It can be argued that startups are the future of business.
These smaller companies have perfected the idea of identifying a unique concern and working hard to solve it. Unlike the more prominent companies, most startups excel in not wanting to do it all at once. They would instead take one concept and work around it, making life easier for people on that front.
With the growth of the technology industry, we have also seen the emergence of many startups. More of these businesses are also coming up in other sectors.
If the cybersecurity concerns that they face are not adequately addressed, we might see them going out of business faster than they came in.
Why Startups Should Stay Alert
When hackers strike, they are going for the biggest payday that they can manage. This is why it is not uncommon to see them go after the more significant companies most of the time.

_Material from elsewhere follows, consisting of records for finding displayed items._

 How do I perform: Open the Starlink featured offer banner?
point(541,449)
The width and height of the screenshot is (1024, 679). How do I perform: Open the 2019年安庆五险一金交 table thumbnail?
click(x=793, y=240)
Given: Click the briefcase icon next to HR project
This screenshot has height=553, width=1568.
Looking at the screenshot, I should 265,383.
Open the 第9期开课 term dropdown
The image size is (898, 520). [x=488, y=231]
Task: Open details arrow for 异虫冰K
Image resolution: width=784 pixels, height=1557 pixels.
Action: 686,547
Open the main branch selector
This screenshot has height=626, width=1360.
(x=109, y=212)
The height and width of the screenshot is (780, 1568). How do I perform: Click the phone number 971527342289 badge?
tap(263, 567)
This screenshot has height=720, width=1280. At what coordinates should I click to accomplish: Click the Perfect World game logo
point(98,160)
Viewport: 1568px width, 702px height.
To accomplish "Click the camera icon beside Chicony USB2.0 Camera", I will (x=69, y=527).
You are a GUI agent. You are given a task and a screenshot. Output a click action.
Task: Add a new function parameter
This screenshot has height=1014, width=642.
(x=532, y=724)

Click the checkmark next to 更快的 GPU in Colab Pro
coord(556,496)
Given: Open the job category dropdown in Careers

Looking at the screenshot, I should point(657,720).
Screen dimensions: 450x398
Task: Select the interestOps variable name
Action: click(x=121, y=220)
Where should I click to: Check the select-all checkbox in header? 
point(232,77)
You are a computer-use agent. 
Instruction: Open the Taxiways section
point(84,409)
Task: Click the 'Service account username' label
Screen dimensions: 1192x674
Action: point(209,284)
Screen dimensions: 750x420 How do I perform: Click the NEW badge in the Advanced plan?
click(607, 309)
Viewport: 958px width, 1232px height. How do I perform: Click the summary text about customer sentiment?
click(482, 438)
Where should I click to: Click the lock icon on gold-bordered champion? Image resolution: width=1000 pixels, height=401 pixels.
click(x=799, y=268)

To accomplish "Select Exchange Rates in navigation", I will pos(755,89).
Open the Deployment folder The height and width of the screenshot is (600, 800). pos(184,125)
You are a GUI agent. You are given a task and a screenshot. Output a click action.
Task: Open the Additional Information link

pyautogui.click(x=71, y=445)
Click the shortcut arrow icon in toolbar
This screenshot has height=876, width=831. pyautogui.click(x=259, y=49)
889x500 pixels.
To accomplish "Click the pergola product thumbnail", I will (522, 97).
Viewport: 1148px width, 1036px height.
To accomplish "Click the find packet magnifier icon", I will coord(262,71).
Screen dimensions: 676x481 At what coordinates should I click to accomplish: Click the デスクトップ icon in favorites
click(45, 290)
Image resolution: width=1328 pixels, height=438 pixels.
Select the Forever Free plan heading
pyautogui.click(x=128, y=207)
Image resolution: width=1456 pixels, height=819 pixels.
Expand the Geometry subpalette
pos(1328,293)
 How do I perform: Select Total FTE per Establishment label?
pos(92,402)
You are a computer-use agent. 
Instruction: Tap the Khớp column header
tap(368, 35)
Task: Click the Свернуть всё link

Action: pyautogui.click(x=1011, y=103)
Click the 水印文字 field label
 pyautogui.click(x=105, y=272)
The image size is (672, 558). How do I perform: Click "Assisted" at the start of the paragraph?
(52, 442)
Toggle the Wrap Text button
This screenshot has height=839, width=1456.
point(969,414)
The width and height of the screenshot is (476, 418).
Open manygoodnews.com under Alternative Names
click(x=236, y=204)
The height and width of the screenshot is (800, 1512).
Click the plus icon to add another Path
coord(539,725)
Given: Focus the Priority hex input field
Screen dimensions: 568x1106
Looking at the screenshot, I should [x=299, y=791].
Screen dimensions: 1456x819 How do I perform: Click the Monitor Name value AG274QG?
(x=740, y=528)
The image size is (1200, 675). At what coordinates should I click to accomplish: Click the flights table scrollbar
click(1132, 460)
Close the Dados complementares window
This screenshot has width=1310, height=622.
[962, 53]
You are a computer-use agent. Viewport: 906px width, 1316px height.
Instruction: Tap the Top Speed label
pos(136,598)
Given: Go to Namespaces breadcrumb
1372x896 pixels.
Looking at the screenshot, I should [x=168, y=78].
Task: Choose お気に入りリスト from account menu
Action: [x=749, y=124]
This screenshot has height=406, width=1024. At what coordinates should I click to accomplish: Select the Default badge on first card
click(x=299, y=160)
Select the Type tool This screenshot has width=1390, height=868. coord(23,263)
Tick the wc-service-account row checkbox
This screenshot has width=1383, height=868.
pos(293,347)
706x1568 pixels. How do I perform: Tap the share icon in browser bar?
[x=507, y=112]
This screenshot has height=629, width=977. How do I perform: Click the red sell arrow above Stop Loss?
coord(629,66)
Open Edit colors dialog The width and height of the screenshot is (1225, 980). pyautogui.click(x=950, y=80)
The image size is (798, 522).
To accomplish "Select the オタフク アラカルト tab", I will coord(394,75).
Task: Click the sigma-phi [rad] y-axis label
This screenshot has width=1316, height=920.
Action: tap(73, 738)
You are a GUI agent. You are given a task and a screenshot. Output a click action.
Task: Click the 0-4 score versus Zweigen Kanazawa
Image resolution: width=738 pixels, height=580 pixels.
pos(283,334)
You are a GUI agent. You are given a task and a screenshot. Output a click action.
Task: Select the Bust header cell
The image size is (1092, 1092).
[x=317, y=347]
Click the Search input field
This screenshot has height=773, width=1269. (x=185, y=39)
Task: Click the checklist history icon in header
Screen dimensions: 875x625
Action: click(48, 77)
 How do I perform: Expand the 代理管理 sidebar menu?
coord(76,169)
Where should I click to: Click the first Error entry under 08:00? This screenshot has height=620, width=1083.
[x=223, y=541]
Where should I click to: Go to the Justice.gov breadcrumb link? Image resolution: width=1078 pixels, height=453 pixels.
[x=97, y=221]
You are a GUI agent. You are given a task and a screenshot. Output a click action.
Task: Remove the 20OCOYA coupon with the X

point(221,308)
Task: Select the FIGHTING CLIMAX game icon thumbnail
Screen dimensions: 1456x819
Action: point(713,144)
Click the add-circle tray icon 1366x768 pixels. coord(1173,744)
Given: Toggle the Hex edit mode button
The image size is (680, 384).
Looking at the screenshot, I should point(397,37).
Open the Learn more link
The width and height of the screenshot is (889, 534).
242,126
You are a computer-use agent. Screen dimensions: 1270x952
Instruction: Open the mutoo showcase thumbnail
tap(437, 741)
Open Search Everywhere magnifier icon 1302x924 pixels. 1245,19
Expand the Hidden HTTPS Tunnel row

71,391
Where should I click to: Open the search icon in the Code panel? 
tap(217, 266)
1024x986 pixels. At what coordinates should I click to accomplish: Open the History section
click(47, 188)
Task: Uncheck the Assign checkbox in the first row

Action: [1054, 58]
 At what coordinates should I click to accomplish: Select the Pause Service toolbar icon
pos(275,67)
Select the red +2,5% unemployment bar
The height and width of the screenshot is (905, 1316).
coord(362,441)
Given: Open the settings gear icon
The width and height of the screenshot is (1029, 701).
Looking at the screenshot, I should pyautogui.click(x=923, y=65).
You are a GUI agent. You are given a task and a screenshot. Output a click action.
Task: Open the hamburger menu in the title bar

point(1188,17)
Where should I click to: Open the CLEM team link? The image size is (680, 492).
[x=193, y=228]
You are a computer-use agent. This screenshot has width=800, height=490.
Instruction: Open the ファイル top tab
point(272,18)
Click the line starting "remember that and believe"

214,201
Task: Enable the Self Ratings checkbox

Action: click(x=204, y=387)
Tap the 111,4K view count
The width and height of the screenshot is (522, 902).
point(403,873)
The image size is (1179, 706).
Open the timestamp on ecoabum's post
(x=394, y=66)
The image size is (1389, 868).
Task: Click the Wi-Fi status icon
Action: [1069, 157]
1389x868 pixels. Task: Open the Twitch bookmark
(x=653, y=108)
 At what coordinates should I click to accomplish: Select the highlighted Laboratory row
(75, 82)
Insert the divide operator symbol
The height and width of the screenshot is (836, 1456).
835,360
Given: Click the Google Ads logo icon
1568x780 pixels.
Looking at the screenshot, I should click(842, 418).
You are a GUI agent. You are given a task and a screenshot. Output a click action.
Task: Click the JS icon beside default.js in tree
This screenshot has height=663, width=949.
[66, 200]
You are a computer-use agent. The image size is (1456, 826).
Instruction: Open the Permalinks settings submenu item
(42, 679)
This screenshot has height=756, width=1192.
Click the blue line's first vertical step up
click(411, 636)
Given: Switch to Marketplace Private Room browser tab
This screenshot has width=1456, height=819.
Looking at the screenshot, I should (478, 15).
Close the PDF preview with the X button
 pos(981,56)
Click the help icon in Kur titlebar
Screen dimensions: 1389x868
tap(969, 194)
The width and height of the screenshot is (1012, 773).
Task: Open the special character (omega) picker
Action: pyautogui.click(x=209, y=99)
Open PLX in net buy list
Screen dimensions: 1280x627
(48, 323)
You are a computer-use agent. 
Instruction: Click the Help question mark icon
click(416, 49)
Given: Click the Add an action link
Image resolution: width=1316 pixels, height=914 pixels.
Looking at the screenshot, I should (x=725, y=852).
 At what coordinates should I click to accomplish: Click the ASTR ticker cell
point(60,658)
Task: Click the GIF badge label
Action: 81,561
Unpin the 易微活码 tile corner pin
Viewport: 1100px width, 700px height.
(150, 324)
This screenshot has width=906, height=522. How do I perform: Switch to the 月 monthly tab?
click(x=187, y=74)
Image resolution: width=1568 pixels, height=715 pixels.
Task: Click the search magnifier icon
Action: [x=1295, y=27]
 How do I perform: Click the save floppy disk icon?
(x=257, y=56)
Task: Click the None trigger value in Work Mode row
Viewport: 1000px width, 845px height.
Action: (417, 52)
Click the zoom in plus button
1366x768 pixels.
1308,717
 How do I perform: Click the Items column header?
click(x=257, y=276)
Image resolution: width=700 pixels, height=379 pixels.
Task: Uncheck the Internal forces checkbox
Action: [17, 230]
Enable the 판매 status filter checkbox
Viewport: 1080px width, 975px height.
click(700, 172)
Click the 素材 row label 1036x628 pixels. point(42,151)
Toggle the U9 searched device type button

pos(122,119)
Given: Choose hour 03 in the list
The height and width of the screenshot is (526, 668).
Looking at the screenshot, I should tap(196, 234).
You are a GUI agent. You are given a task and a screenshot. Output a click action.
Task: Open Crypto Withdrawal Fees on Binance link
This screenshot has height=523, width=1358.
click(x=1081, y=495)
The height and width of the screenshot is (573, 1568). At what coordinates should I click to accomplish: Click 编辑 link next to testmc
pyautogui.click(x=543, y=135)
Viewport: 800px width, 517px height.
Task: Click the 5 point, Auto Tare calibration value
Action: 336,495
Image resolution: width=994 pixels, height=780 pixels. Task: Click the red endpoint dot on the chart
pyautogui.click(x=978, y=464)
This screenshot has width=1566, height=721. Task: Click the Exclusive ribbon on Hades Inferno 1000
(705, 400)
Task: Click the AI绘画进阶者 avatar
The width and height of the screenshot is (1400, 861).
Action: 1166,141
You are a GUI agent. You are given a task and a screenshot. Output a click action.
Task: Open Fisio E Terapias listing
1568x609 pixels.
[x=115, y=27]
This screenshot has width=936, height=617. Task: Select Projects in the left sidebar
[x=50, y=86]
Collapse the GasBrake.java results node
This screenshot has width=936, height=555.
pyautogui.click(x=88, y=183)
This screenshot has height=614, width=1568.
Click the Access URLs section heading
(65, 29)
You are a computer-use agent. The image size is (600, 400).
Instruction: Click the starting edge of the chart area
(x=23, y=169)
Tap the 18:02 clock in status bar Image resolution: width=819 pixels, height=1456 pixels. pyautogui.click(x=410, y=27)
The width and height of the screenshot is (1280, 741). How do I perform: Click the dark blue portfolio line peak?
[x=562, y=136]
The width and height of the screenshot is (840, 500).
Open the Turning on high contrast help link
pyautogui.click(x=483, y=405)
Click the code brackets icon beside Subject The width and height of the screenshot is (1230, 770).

However, this is where it is easy to get things wrong.
When Yahoo lost the details of over 3 billion accounts to hackers, it made the news. The same was true for Uber, caught in the middle of a messy business where about 57 million details of riders and drivers were exposed.
It can be argued that we only heard about those because of the sheer size of those companies.
However, every day, there is a small company experiencing a breach that we do not hear about. The data supports this, too, showing that 43% of all cyber-attacks are targeting small businesses.
That number is not as gloomy as knowing that 83% of small business and startup owners do not even have the funds to deal with the after-effects of a cyberattack. It is, thus, little surprise that 60% of small businesses will go out of business within six months of suffering a cyber-attack.
If nothing is done, we might lose more of these small businesses than we can get back.
All small business and startup owners should know that staying safe is not just the role of the IT staff. Everyone on the payroll should understand what they have to do to ensure they are not the weak link to make the breach happen.
Poor password habits are usually to blame in most cases. Passwords should not be shared indiscriminately, and they should be as reliable and secure as possible. Do not forget to enable additional measures like two-factor authentication.
Businesses should also consider downloading a VPN, antivirus, antimalware, and other security-oriented software for increased protection.
The former provides quality encryption against network snooping and data hijacking. The later will step up security against malicious files that would have been downloaded over the internet. Antimalware will also keep internal networks safe from infected external drives.
Finally, everyone should know about phishing attacks. Since they account for 90% of all data breaches, they are not to be taken with levity.